By Dr. G. Shreekumar Menon
Mangaluru, Nov 16, 2020: In this concluding episode of the series on The Angry Himalayas, the volatile South China Sea is the area of focus. If on one side the Chinese are rattling the Himalayas by military intrusions, in the Far East they are agitating the South China Sea, astheir expansionist zeal is bloating beyond measure.
The naming of seas after certain countries has generated many disputes.
Though the South China Sea is bordered by Brunei, Cambodia, China, Indonesia, Malaysia, the Philippines Singapore, Taiwan, Thailand and Vietnam, China claims complete sovereignty over the sea, and the naming of the sea as “South China Sea” has a lot to do for the Chinese claiming exclusive ownership of the entire sea and all the islands therein, including some countries! To justify the ridiculous claim of ownership of the seas, the Chinese have conceived a demarcation, referred to as the nine-dash line. It is sometimes called as the ten-dash line and also as the eleven-dash line. It refers to the undefined and vaguely demarcated line drawn by China (People’s Republic of China) and Taiwan (Republic of China), for their claims of the major part of the South China Sea.This has predictably generated lots of disputes between China and the other countries of the region. Philippines refers to this sea as West Philippine Sea, Indonesia calls it North Natuna Sea. Presently, there is no unified legal framework governing the South China Sea. Currently, the most relevant, legally-binding agreement governing the South China Sea is the 1982 United Nations Convention on the Law of the Sea (“UNCLOS”).In addition, there are various other Treaties entered into by the regional countries.

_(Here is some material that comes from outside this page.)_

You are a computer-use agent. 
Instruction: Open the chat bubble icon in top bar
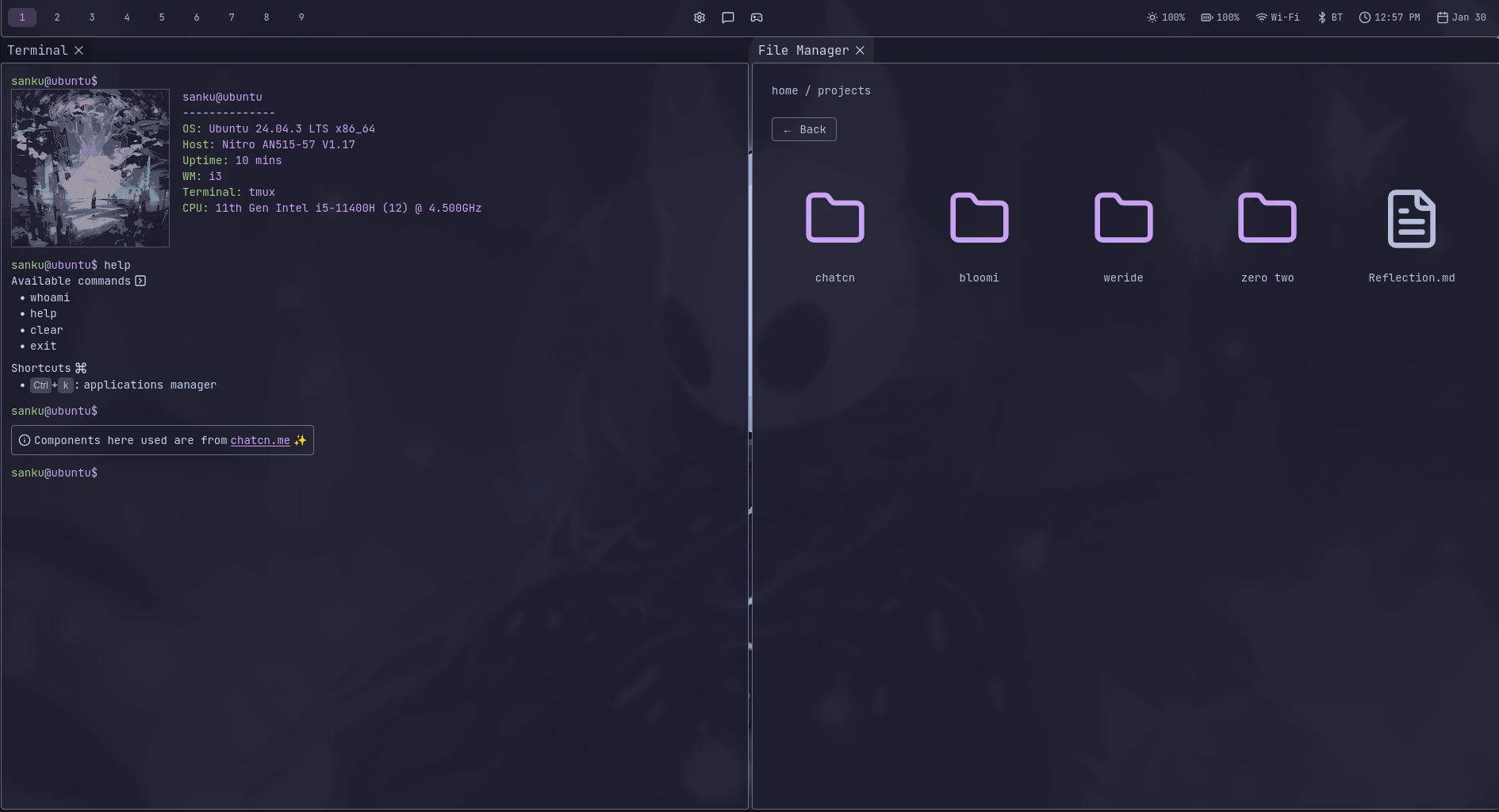point(728,17)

The UNCLOS Member States that border the South China Sea are: Brunei, Indonesia, Malaysia, Myanmar, Laos, China, Philippines, Thailand, Vietnam, and Singapore. Cambodia and Thailand have signed UNCLOS, but have not yet ratified the Treaty.
The Parties to the Declaration on the Conduct of the Parties in the South China Sea are Brunei, Cambodia, Indonesia, Laos,Malaysia, Myanmar, Philippines, Singapore, Thailand, Vietnam, and China.
The Parties to the ASEAN Declaration on the South China Sea are Brunei, Indonesia, Malaysia, Philippines, Singapore, and Thailand.
The Contracting Parties of the Treaty of Amity and Cooperation in Southeast Asia, as amended, which border the South China Sea are: Brunei, Cambodia, Indonesia, Laos, Malaysia, Myanmar, Philippines, Singapore, Thailand, Vietnam, and China.
Thus there are a plethora of Treaties involving the South China Sea, and the region can erupt as a major flashpoint, if China proceeds to assert its exclusive ownership, which is bound to happen sooner or later. To be combat ready, the Chinese conduct regular naval exercises including live-fire exercises.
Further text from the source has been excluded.